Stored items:
+-------+
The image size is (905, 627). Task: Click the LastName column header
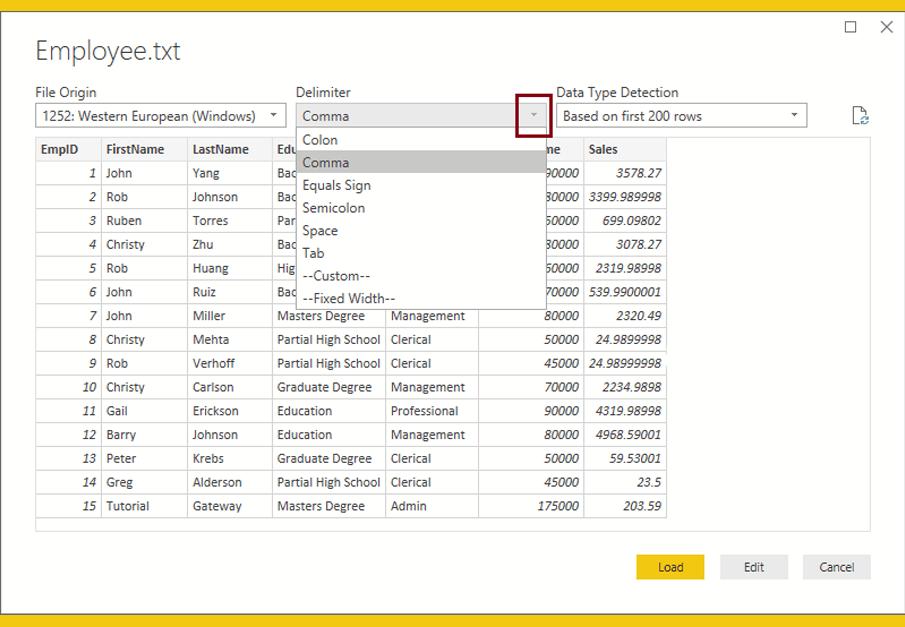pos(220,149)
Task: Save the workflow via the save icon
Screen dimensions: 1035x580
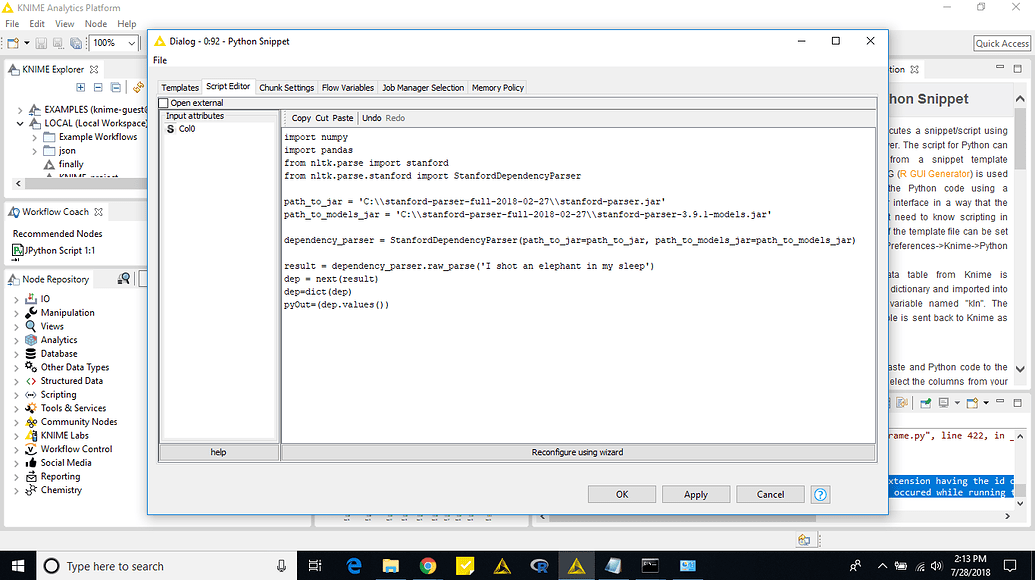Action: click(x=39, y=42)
+-------+
Brief — Retype all entries exactly; omit pictures.

Solved problem —
The image size is (905, 627). Task: Click the LastName column header
pos(220,149)
Task: Save the workflow via the save icon
Screen dimensions: 1035x580
Action: click(x=39, y=42)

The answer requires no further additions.